Good luck but everything will be done to get your partner transplanted.
Why does spellcheck always change things, especially medical terms, frustrating. Read through before hitting send!
Hi Catcher, Like Miles said there really isn't a physical side to it unless he goes on the treadmill and they won't put him through that if they think he is not well enough. All the other tests are x rays and scans and bloods, all sitting or lying down sort of stuff so don't be worrying unduly. Easy for me to say I know because I'm through it now but at the time of assessment my wife was totally stressed out.

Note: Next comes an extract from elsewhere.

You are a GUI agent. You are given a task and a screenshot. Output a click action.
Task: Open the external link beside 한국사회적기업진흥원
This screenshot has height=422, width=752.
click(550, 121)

After me failing the myocardial test she was crying all the way home and now with hindsight we realise that we were heaping more and more stress on ourselves with all the 'what if's'. So listen to all the caring folk on here and bring any worries here before stressing over them. All the very best. Alfred
I sympathise with your husband as I’m trying to decide whether I could cope with the assessment as I’m physically very week after a number of years with not just liver disease, but heart problems, back pain and various sorts of ulceration. Plus having to recover from various episodes in hospital that may have sorted the immediate problem, but left me more tired and less fit and less mobile than before. I have to watch my blood pressure as I’ve had falls and dizziness and can’t walk more than a few meters. Have now had to buy a wheelchair!

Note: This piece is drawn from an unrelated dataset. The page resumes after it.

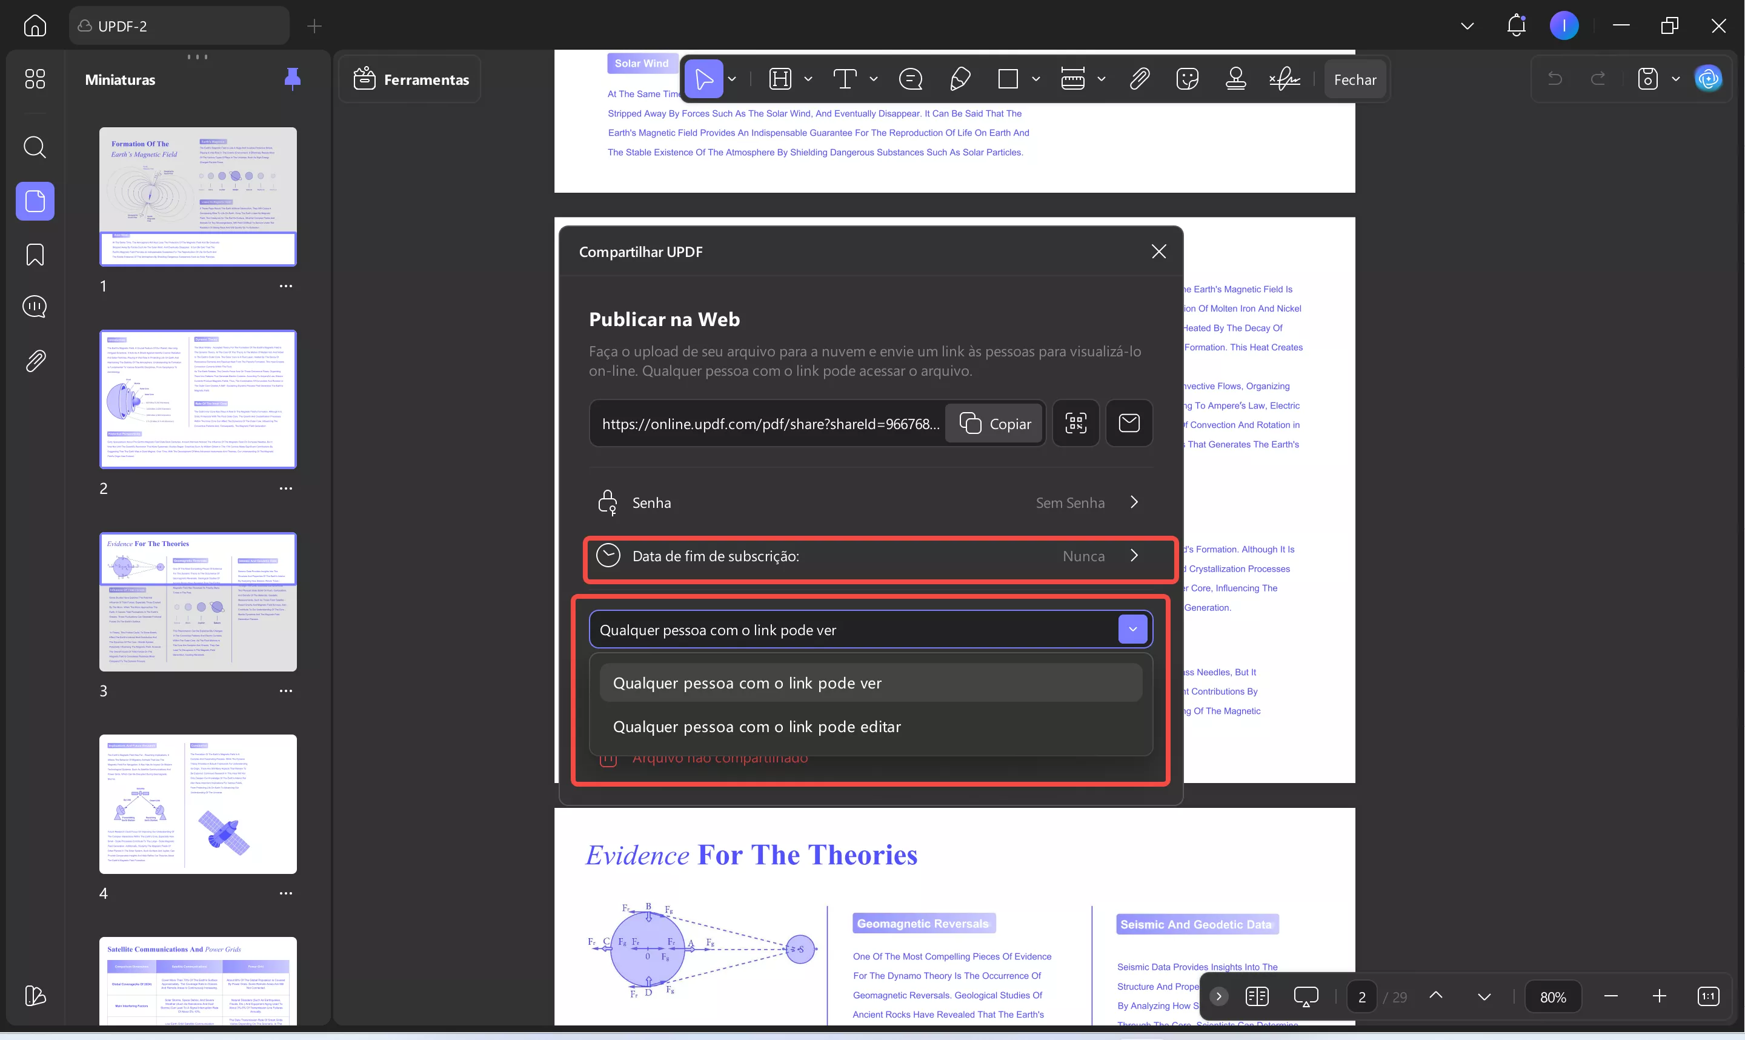The height and width of the screenshot is (1040, 1745).
Task: Click the Fechar toolbar button
Action: 1354,79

So the idea of having to travel to London for several long days to be poked, proded and scanned for hours is very scary. I’ve failed to find any clear info on what actually happens during the assessment or practical issues like if one has to stay in the hospital, need someone with you, transport/parking and cost. This ‘gap’ is worrying as is the lack of detail about people’s experiences of Kings College. Thanks for any resonses.